- Born: c. 1520 Valencia, Kingdom of Valencia
- Died: October 1591 (aged 70–71) Uncertain, probably Valladolid, Kingdom of Castile
- Education: University of Valencia
- Occupation: Professor
- Notable work: Libro del nuevo cometa

= Jerónimo Muñoz =

Spanish mathematician, astronomer (c. 1520 – 1591)

Jerónimo Muñoz (c. 1520 – October 1591) was a Valencian astronomer, mathematician, and professor. After graduating from the University of Valencia in 1537, he was educated in astronomy and mathematics by the mathematicians and professors Oronce Fine and Gemma Frisius. Muñoz became a professor in the 1540s and taught astronomy, mathematics, and Hebrew until his death in 1591. A prominent and highly respected figure in Spanish mathematics and astronomy, he gained fame throughout Europe for his 1573 publication Libro del nuevo cometa, his account of SN 1572.

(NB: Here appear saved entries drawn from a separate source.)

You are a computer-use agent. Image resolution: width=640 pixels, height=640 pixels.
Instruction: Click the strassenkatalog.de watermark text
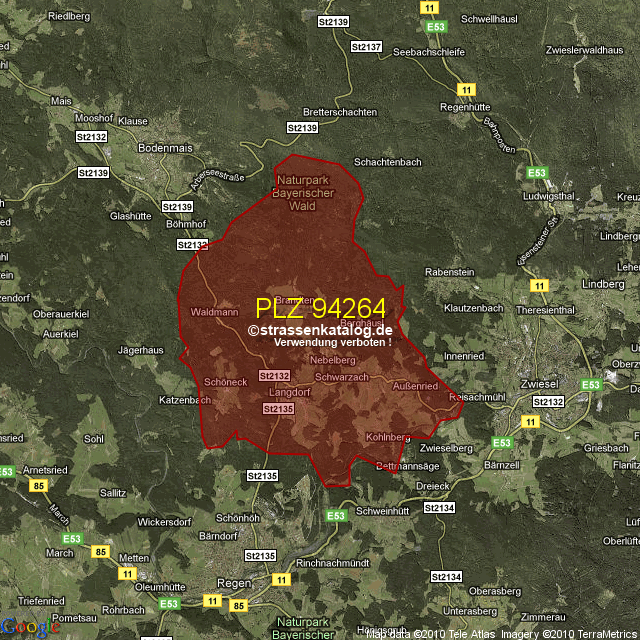click(x=320, y=330)
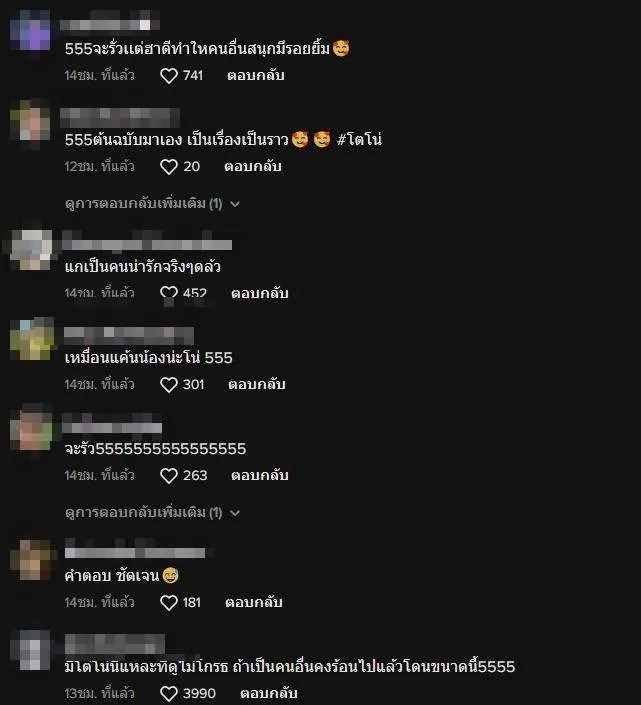
Task: Like the comment with 741 likes
Action: click(169, 76)
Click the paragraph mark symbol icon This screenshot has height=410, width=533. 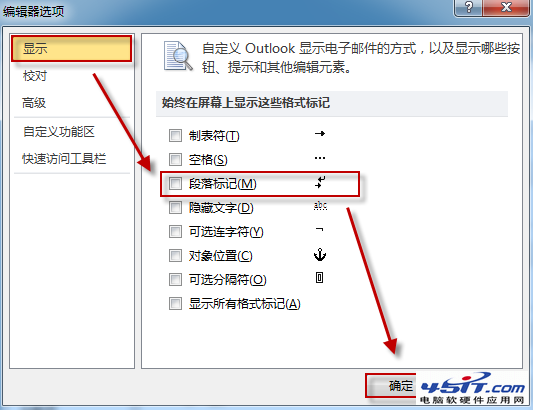pos(320,182)
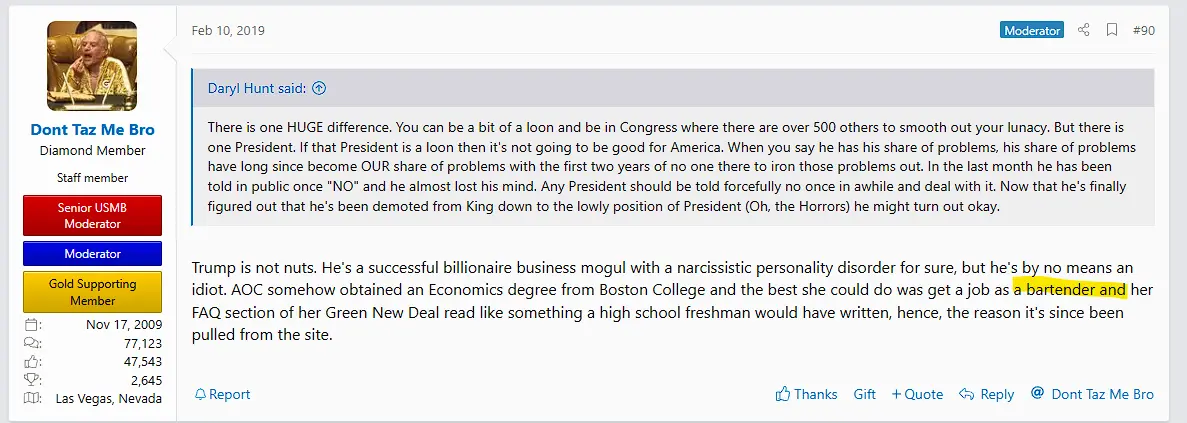Mention Dont Taz Me Bro using @ icon
The width and height of the screenshot is (1187, 423).
[1037, 394]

== Early life and education ==
Muñoz was born in Valencia around 1520. He studied at the University of Valencia, graduating as a Bachelor of Arts on 6 June 1537. Following his graduation, he continued his education travelling across Europe. He stayed in Paris, where he was a disciple of the Collège Royal professor of mathematics Oronce Fine, until roughly 1540. Muñoz then left Paris and went to Leuven to study under Gemma Frisius, a professor of medicine at the University of Leuven. At that time, the university officially lacked a mathematics professor, so Muñoz attended private lessons in astronomy and geometry delivered by Frisius in his own home. The teachings of both Fine and Frisius had a large impact on Muñoz's own career as an astronomer and mathematician. Muñoz married Isabel de Valenzuela and had four children: Eudoxia, Jerónima, Estefanía, and Francisco.

== Life and career ==
Concluding his studies in Leuven, Muñoz travelled to Ancona, where he taught Hebrew at the city's university in the late 1540s. His mastery of Hebrew purportedly caused Jews who heard him speak to accuse Muñoz of being a Jew himself. He also joined the retinue of Giovanni Poggio and performed cartographical studies in Italy, Spain, and France. At some point before 1556, he returned to Valencia, where he began giving private classes in mathematics. In 1563, he returned to the University of Valencia as a Hebrew professor; two years later, he also became a mathematics professor at the university. As a professor in both subjects, he was both well-paid and well-respected; those who selected Muñoz for the mathematics professorship called him "distinguished and eminent in all of the sciences". In addition to teaching, Muñoz also worked as a cartographer and a surveyor, as well as overseeing municipal construction projects.

In 1578, Muñoz left Valencia to teach a wide variety of subjects at the University of Salamanca, which had offered him an annual salary of 400 ducats and a bonus of 30 ducats to help him move. He intended to return to Valencia in 1582 but did not do so; he instead continued to teach in Salamanca until 1591, the year of his death. He was a major figure in Spanish mathematical circles and was considered an "expert" in the field by Gabriel Serrano, who succeeded him at the University of Salamanca. According to Tayra M.C. Lanuza Navarro, a researcher at the University of Valencia, Muñoz was the "foremost Spanish astronomer of the sixteenth century". On 2 October 1591, Muñoz had his last will and testament notarized while on his deathbed in Valladolid. He died no later than 19 October, as on that date, the University of Salamanca sought to fill the vacancy caused by his death.

== Works ==
During his lifetime, Muñoz published four works. His first, Institutiones Arithmeticae ad Percipiendam Astrologiam et Mathematicas facultates necessariae, was published in 1566 and covers essential arithmetic knowledge needed for astronomic calculations. Muñoz's second work, Libro del nuevo cometa, was published in 1573 after Philip II of Spain requested its creation. The publication, which begins with a refutation of Aristotelian cosmology, is Muñoz's account of SN 1572, which he observed on 2 December 1572 while still a professor at the University of Valencia. Muñoz believed that the supernova could not have been a star due to its changing appearance; he instead classified it as a star-like comet. The work was widely circulated in Europe, making Muñoz a famous scientific figure. It was translated into French by Guy Lefèvre de la Boderie in 1574.

Following the Libro del nuevo cometa, Muñoz published a pamphlet about a lunar eclipse and the Great Comet of 1577 in 1578. His final work was Alphabetum hebraicum cum ratione legendi cum punctis, which was published in 1585 and included a treatise on the use of niqqud. In addition to his published works, he also wrote numerous manuscripts and commentaries on the works of astrologers and mathematicians such as Ptolemy, Euclid, and Al-Qabisi.